▶ _REQUIRED ACTION_
The response must consist of the lines below from the one with "Viewport: 392px width, 695px height." through the one with "Image resolution: width=636", exactly as they appear and with both ends kept.

─── DATA

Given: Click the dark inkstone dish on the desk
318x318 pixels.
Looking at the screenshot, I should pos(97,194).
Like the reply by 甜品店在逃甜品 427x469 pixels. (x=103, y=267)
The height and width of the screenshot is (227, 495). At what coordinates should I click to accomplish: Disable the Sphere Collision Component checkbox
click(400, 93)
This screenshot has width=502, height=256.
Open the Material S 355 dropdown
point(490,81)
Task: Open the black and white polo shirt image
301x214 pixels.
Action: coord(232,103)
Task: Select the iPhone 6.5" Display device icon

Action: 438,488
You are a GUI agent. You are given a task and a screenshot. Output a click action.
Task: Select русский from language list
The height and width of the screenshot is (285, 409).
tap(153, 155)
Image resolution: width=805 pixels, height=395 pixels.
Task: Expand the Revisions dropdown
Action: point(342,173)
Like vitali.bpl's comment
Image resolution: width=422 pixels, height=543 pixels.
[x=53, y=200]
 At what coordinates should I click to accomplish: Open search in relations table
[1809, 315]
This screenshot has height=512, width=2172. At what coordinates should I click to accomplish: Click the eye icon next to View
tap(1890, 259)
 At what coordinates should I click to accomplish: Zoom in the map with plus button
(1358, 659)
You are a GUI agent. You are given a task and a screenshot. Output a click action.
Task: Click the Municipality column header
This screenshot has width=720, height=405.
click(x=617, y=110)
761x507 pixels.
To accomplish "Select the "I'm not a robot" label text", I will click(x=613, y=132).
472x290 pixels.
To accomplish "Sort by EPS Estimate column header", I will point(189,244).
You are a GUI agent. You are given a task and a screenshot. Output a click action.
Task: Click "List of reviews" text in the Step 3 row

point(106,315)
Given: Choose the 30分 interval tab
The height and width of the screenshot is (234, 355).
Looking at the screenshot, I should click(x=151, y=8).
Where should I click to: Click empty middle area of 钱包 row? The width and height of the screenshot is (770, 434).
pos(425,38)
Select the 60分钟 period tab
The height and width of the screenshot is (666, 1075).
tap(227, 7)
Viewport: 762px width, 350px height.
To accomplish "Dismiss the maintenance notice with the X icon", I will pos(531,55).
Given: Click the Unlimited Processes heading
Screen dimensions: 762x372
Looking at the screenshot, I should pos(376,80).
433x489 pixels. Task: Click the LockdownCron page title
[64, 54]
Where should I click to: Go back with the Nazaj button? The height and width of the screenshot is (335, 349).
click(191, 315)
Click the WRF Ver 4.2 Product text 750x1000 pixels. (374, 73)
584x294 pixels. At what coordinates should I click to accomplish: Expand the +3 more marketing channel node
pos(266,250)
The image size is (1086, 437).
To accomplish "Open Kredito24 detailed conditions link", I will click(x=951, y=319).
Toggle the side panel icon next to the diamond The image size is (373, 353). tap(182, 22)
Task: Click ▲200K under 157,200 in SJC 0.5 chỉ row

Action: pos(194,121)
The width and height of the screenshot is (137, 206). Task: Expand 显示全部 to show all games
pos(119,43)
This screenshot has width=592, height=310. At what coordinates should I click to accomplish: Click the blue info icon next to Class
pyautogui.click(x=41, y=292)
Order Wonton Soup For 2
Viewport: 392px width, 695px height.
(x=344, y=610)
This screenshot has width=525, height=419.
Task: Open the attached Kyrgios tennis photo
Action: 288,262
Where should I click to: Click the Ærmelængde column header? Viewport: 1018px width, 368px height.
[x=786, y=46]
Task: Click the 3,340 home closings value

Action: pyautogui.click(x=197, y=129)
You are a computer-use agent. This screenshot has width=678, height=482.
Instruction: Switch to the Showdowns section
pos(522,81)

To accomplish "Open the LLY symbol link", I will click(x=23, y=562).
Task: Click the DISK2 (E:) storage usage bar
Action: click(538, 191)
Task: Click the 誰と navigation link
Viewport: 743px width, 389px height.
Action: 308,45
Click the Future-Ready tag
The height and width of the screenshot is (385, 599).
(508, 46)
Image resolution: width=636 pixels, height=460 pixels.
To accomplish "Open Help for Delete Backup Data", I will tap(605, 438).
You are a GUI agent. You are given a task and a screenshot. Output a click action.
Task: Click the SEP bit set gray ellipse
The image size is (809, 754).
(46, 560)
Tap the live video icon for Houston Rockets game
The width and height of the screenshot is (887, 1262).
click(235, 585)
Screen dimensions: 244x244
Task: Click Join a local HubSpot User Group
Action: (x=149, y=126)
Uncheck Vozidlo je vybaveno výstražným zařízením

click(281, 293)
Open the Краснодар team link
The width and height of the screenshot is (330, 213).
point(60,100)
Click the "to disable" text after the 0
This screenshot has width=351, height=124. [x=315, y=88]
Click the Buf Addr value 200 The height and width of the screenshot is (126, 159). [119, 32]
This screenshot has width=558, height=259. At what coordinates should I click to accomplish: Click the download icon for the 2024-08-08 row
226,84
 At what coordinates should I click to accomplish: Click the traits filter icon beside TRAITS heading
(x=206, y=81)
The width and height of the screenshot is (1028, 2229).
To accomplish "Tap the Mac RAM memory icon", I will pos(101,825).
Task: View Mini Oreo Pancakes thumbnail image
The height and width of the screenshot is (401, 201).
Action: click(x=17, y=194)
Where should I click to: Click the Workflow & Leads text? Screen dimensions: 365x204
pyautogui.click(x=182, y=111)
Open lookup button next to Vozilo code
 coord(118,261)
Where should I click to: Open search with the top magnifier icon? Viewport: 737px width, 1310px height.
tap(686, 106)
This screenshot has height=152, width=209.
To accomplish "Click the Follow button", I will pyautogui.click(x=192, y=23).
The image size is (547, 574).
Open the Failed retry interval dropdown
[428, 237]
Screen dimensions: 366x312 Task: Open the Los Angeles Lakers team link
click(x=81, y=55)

──────

▶ _EXERCISE SOLUTION_
Viewport: 392px width, 695px height.
(x=344, y=610)
This screenshot has width=525, height=419.
Task: Open the attached Kyrgios tennis photo
Action: 288,262
Where should I click to: Click the Ærmelængde column header? Viewport: 1018px width, 368px height.
[x=786, y=46]
Task: Click the 3,340 home closings value

Action: pyautogui.click(x=197, y=129)
You are a computer-use agent. This screenshot has width=678, height=482.
Instruction: Switch to the Showdowns section
pos(522,81)

To accomplish "Open the LLY symbol link", I will click(x=23, y=562).
Task: Click the DISK2 (E:) storage usage bar
Action: click(538, 191)
Task: Click the 誰と navigation link
Viewport: 743px width, 389px height.
Action: 308,45
Click the Future-Ready tag
The height and width of the screenshot is (385, 599).
(508, 46)
Image resolution: width=636 pixels, height=460 pixels.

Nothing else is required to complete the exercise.